Atrial Fibrillation

Positive Monogenic Risk

Monogenic risk for Atrial Fibrillation results from a pathogenic variant in the LMNA gene. These individuals are at increased risk for arrhythmia and cardiomyopathy, muscular dystrophy, lipodystrophy, and progeria. For participants with monogenic risk, recommendations include:

  • Referral to a genetic counselor.
  • Cardiac screening (see below) and/or cardiology consultation:
    • Check pulse for irregularities.
    • 12 lead electrocardiogram (ECG).
    • Cardiac monitoring (2-14 days monitor e.g., Holter or Ziopatch, 30-day event monitor or implantable loop recorder).
    • Echocardiogram.
    • Wearable device with heart monitoring capabilities (if available and affordable).

High PRS

A high PRS is associated with approximately double the risk for developing Atrial Fibrillation relative to a person not in the high-risk category. The data is based on populations of African, European, and Hispanic/Latino descent. Information is insufficient or not available for populations of other descent. For participants with a high PRS, recommendations include:

  • Ask about heart palpitations, irregular heart rhythm or rate, a feeling of skipped beats or irregular beats that last for a few seconds or more, fainting, or unusual dizzy spells.
  • Assess for other risks factors for atrial fibrillation; age>65, hypertension, diabetes, heart failure, smoking, prior stroke, renal insufficiency, hyperthyroidism, obesity, sleep apnea, and heavy alcohol use.
  • In those aged ≥ 40 years, consider stepwise cardiac screening such as:
    • Check pulse for irregularities.
    • 12 lead electrocardiogram (ECG).
    • Cardiac monitoring (2-14 days monitor e.g., Holter or Ziopatch, 30-day event monitor or implantable loop recorder).
    • Echocardiogram.
    • Wearable device with heart monitoring capabilities (if available and affordable).

Positive Family History

A positive family history of Atrial Fibrillation is defined as onset of Atrial fibrillation in one or more parents before the age of 75 years.

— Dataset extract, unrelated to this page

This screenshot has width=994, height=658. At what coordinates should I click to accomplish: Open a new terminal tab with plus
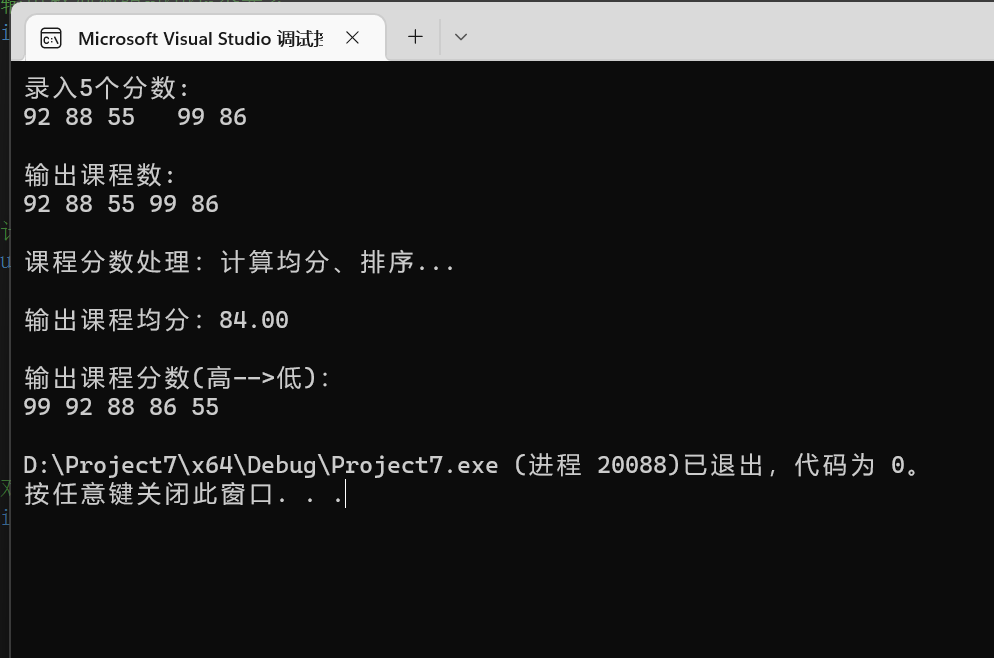click(415, 37)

For participants with a positive family history, recommendations include:

  • Consider monogenic testing with an arrhythmia gene panel that includes TTN, LMNA, and others.
  • In those aged ≥ 40 years, consider cardiac screening such as:
    • Check pulse for irregularities.
    • 12 lead electrocardiogram (ECG).
    • Cardiac monitoring (2-14 days monitor (e.g., Holter or Ziopatch), 30-day event monitor or implantable loop recorder).
    • Echocardiogram.
    • Wearable device with heart monitoring capabilities (if available and affordable).